Stored data:
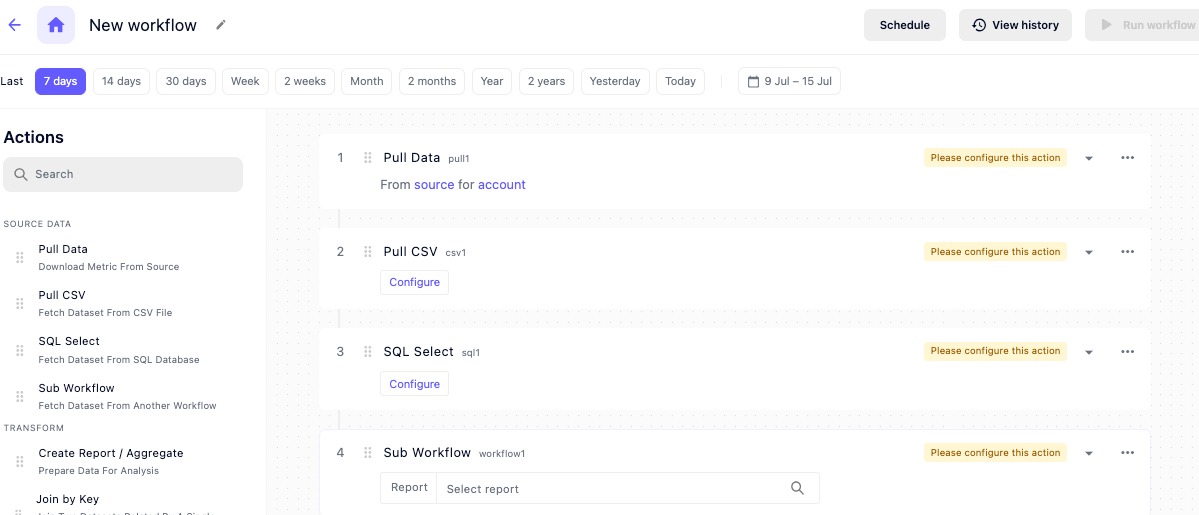Expand the Sub Workflow step dropdown arrow
Viewport: 1199px width, 515px height.
point(1089,453)
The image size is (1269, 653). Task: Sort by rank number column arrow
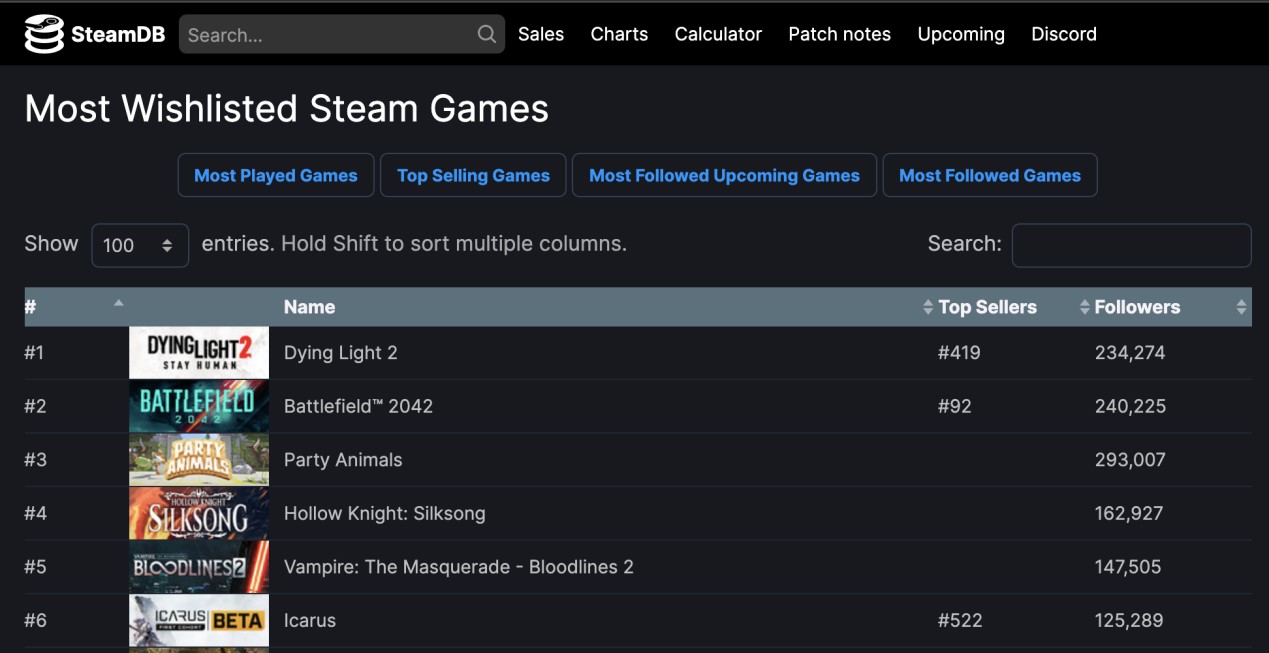pyautogui.click(x=119, y=303)
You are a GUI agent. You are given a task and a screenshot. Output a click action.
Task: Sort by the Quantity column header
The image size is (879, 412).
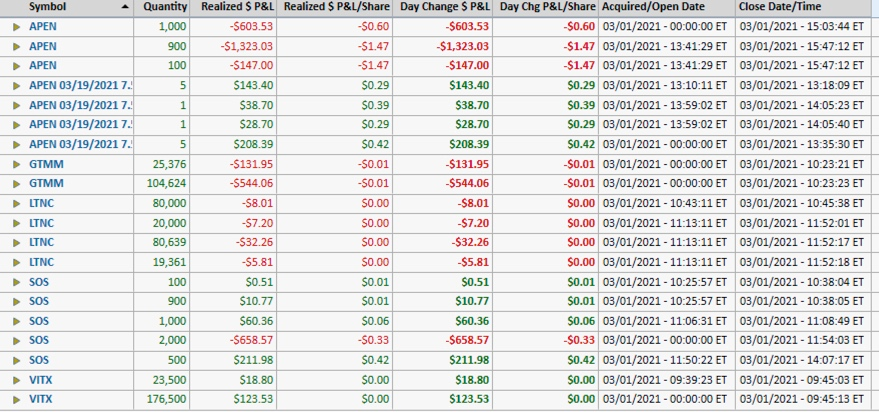[165, 7]
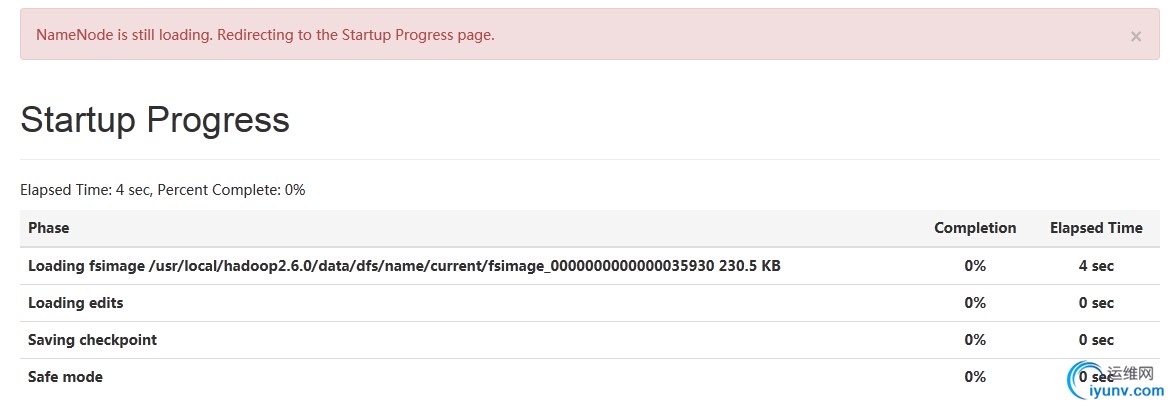The width and height of the screenshot is (1170, 407).
Task: Select the Safe mode phase row
Action: pos(590,377)
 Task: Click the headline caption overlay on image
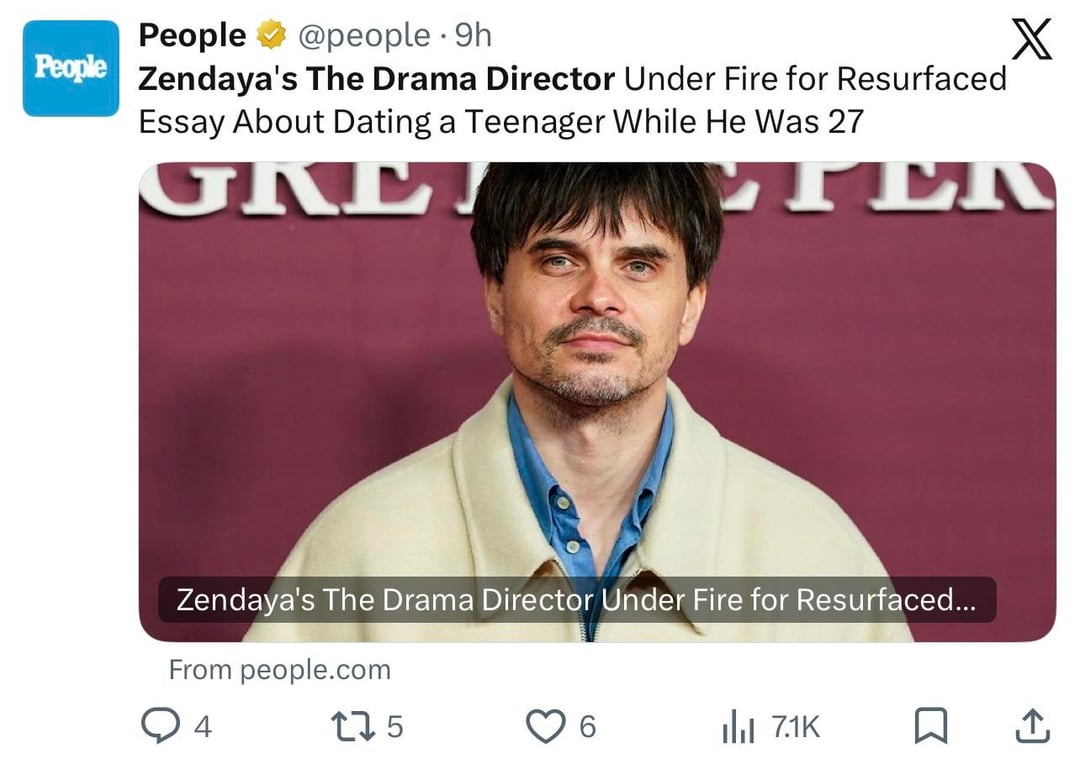point(576,600)
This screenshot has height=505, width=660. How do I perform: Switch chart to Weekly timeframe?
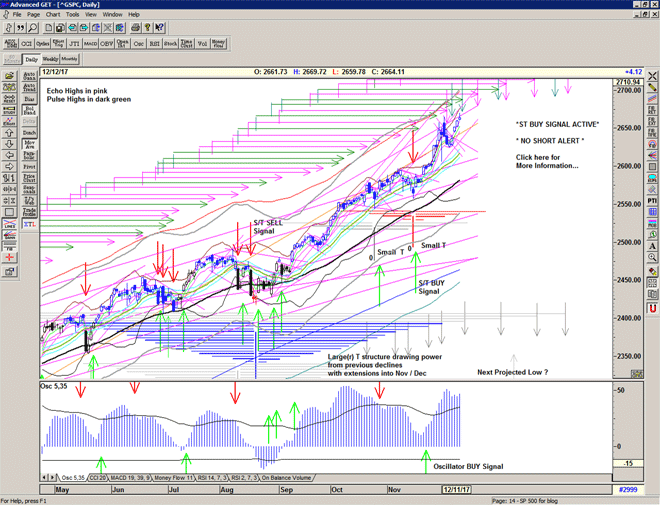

◆ **Instructions for the task**: Output exactly and only the lines from the line containing "Task: Sort by the Quantity column header" to the end of the entries, both included, and omit every picture.

◆ **Answer section**:
Task: Sort by the Quantity column header
The image size is (879, 412).
[165, 7]
The width and height of the screenshot is (1170, 407).
Task: Select the Safe mode phase row
Action: pos(590,377)
 Task: Click the headline caption overlay on image
point(576,600)
This screenshot has height=505, width=660. How do I perform: Switch chart to Weekly timeframe?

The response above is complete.